Now, I managed to narrow down the issue as it seems that the problem is only with the "matches" attribute in the TrafficTargetRules. Indeed, if I specify "everything" in both traffic targets, both bbox1 and 2 can do all operations, else bbox2 cannot do anything. I've tried to split into two different groups but it doesn't change anything. It seems that the issue is linked to the "matches" attribute of the rule. I looked into the code but I'd need to build my own version and put a breakpoint as there is too much code to spot it just like that.

stephaneey commented 1 year ago

@keithmattix for this issue, I'm just testing something on my own but I know this will be the type of scenarios that will be required in customer environments because it just makes sense. So, creating a ticket for my own environment is probably overkill.

:: Instructions ::
A. In the forum excerpt, which attribute of the TrafficTargetRules seems to be causing the problem?
B. Shorten the paragraph of the forum excerpt that starts "Now, I managed to narrow down the issue", keeping its main facts.
C. Transcribe everything in the forum excerpt from "Now, I managed" down to "is probably overkill.".
The lines after this come from a separate source, unrelated to the forum excerpt.

:: Extracted entries ::
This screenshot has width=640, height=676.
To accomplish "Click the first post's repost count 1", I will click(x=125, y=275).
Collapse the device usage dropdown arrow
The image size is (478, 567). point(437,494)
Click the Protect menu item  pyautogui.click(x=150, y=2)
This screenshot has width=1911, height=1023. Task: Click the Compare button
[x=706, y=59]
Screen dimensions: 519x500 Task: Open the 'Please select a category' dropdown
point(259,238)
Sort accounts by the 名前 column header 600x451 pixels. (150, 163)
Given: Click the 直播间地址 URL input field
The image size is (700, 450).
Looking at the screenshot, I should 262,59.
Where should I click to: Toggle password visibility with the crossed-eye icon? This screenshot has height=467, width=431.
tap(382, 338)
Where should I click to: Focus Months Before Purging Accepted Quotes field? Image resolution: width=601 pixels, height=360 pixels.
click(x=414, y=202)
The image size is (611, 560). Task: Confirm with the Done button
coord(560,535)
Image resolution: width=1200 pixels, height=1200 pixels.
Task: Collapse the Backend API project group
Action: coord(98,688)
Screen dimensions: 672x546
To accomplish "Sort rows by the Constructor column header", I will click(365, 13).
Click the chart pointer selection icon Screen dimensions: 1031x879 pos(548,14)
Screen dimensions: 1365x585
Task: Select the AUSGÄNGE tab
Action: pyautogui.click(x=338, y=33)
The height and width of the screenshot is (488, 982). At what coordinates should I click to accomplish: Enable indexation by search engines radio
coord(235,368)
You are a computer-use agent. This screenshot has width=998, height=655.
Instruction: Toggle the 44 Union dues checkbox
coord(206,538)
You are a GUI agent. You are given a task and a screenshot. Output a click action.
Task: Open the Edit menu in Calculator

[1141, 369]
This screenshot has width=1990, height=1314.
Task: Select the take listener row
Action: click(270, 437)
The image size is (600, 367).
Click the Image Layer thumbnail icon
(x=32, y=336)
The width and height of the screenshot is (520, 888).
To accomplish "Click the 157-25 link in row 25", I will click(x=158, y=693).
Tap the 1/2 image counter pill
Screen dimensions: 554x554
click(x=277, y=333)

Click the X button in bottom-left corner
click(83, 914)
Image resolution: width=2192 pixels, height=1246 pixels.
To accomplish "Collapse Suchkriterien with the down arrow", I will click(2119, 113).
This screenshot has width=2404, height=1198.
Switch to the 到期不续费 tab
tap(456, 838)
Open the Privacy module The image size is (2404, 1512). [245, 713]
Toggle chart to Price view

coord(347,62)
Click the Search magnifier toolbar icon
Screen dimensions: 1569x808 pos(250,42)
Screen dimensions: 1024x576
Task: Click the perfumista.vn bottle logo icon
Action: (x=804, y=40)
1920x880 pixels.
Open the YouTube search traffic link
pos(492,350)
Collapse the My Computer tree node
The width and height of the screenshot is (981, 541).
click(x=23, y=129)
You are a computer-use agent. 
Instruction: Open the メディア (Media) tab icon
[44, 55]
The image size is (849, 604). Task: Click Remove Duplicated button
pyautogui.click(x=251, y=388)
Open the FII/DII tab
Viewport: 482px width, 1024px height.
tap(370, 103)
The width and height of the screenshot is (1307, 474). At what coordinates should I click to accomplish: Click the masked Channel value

:: Results ::
A. The "matches" attribute.

B. The problem appears limited to the "matches" attribute in the TrafficTargetRules. When "everything" is specified in both traffic targets, bbox1 and bbox2 can perform all operations, but otherwise bbox2 can do nothing. Splitting into two groups changed nothing. Finding the cause would require building a custom version and setting a breakpoint, since there is too much code to spot it by reading.

C.
Now, I managed to narrow down the issue as it seems that the problem is only with the "matches" attribute in the TrafficTargetRules. Indeed, if I specify "everything" in both traffic targets, both bbox1 and 2 can do all operations, else bbox2 cannot do anything. I've tried to split into two different groups but it doesn't change anything. It seems that the issue is linked to the "matches" attribute of the rule. I looked into the code but I'd need to build my own version and put a breakpoint as there is too much code to spot it just like that.

stephaneey commented 1 year ago

@keithmattix for this issue, I'm just testing something on my own but I know this will be the type of scenarios that will be required in customer environments because it just makes sense. So, creating a ticket for my own environment is probably overkill.